= Beginning of Section =

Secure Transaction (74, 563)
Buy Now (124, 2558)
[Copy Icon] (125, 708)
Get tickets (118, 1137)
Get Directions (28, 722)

= End of Section =

■ **EXERCISE**
Every entry in the listing should be retyped exactly.

■ **EXERCISE RESPONSE**
Secure Transaction (74, 563)
Buy Now (124, 2558)
[Copy Icon] (125, 708)
Get tickets (118, 1137)
Get Directions (28, 722)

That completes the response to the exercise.